Below is a brief description of the mesocosm experiments (shown at left) that were used for the data assimilation modeling.

In order to examine how marine food web communities process and use dissolved organic matter (DOM), a mesocosm experiment was conducted in Woods Hole, MA, USA in which 7 m3 seawater enclosures were augmented with combinations of dissolved inorganic nitrogen (DIN) and DOM. The enclosures were polyethylene bags equipped with flotation collars and structural hoops, which were deployed in Great Harbor. The DOM in these experiments was prepared by leaching leaf litter in seawater. The mesocosm experiment consisted of four treatments: Bag A, control (no additions); Bag B, one-time addition of DOM at the start of the experiment resulting in an increase of 300 uM DOC (dissolved organic carbon); Bag C, daily additions of nitrate, phosphate, and silica equivalent to 5 uM N, 0.5 uM P, and 7 uM Si, respectively; Bag D, treatments B and C combined.

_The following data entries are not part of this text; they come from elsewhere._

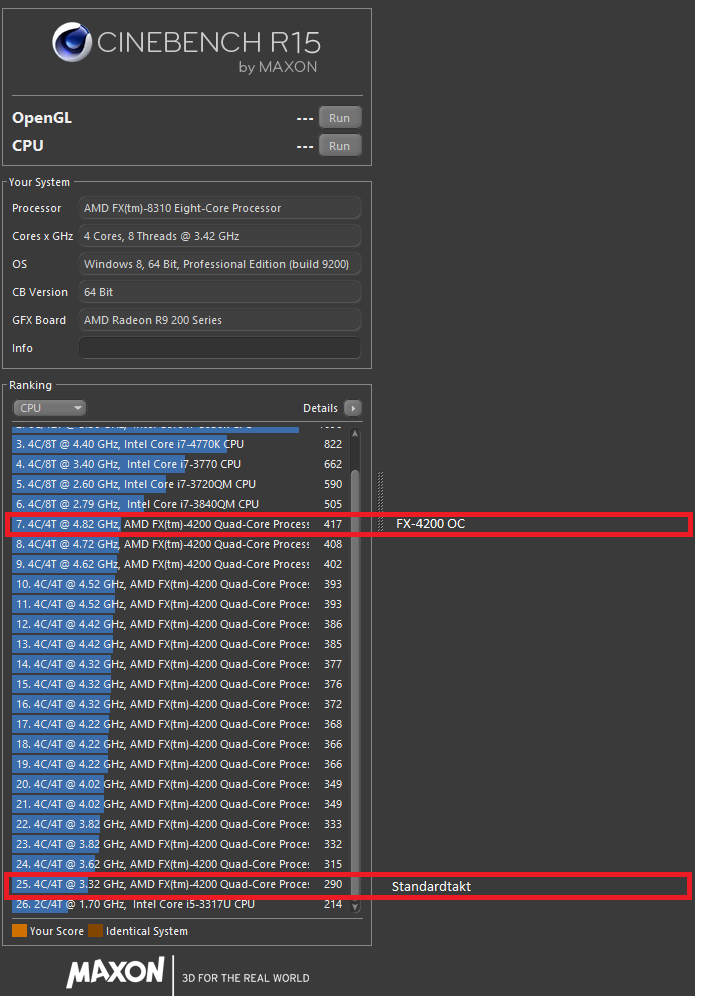The width and height of the screenshot is (702, 998).
Task: Click the ranking scrollbar down arrow
Action: 354,906
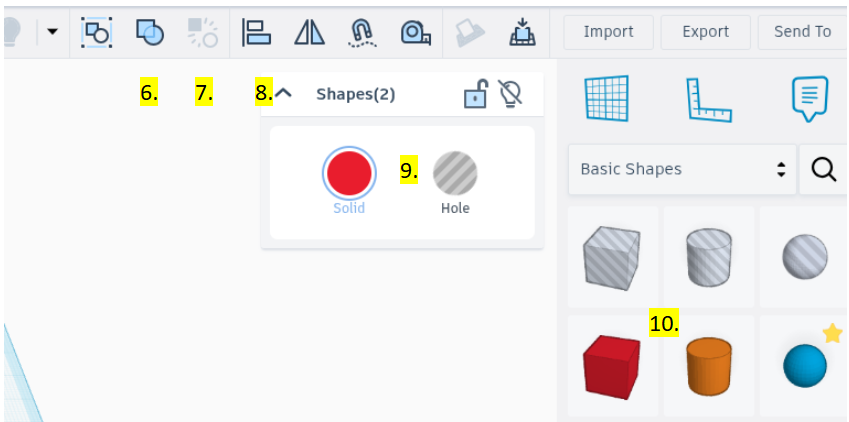Screen dimensions: 849x422
Task: Select the Ruler tape measure icon
Action: [x=416, y=33]
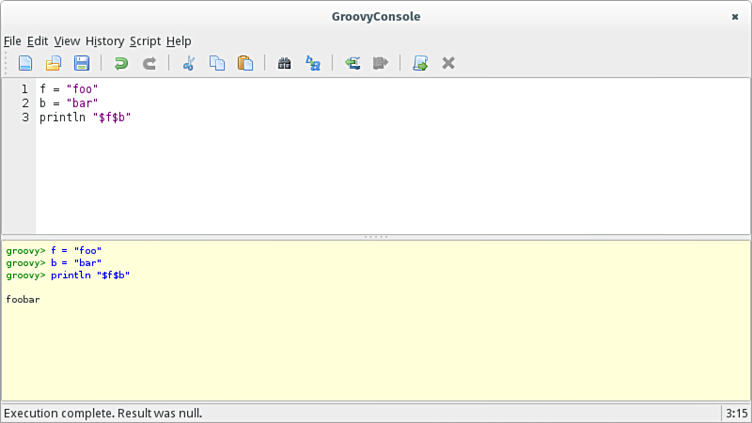The height and width of the screenshot is (423, 752).
Task: Click the Copy icon in the toolbar
Action: pos(216,63)
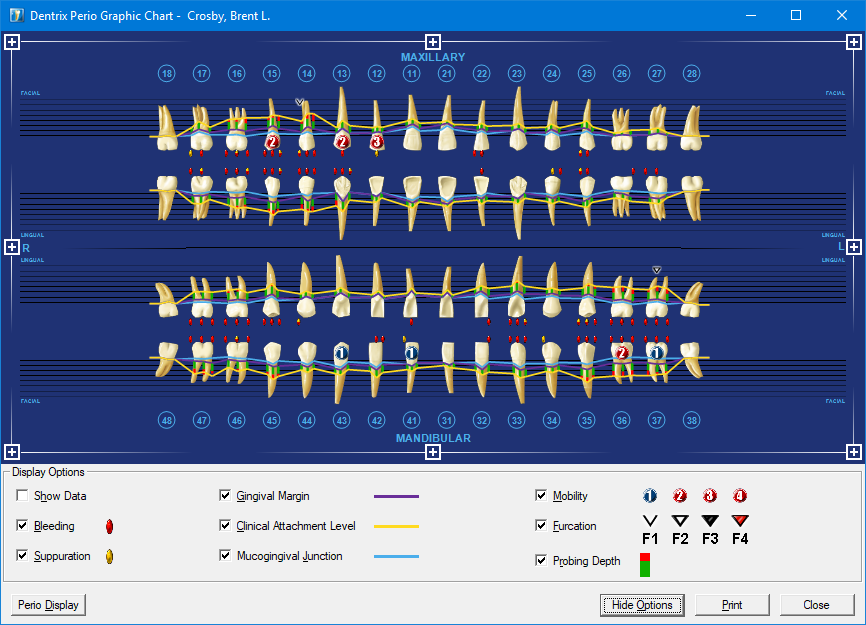Click tooth number 28 in maxillary row
This screenshot has height=625, width=866.
(x=691, y=74)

All treatments also received NaH13CO3 as a C-tracer.

The experiment was conducted outdoors under ambient lighting from 10 Sep. to 30 Sep. 1994. The measurements used for data assimilation involve: dissolved organic carbon (DOC, uM C); particulate organic carbon (POC, uM C); particulate organic nitrogen (PON, uM N); dissolved inorganic nitrogen (DIN, uM N); chlorophyll a (ug l-1); net primary productivity at a specified depth (NPP, uM C d-1); bacterial productivity (BP, uM C d-1); light extinction coefficient (K, m-1). Measurements were taken daily or every other day. The raw data is given below:

Note, all time is in days and begins at midnight, 10 Sep 94.

Drivers: PAR data, PP Incubation depths, Temperature data

Data assimilated: Bag A, Bag B, Bag C, Bag D

Other Data: Dissolved Oxygen, pH, NH4 and NO3

The data given above is not the complete set. In particular, we also measured 13C in DIC and various size fractions of POC, including small (~1-2 cm) Menidia menida that were added to the bags. Populations of bacteria, nanoflagellates, and various species of phyto- and zooplankton were also measured. This data can be made available on request.

The primary purpose of this page is to provide data to others that are involved in developing data assimilation techniques for marine food webs. With this goal in mind, investigators are encouraged to used Bag D for initial model development/tuning, then use data from Bags A, B and/or C to test model performance as was done in the JMR manuscript.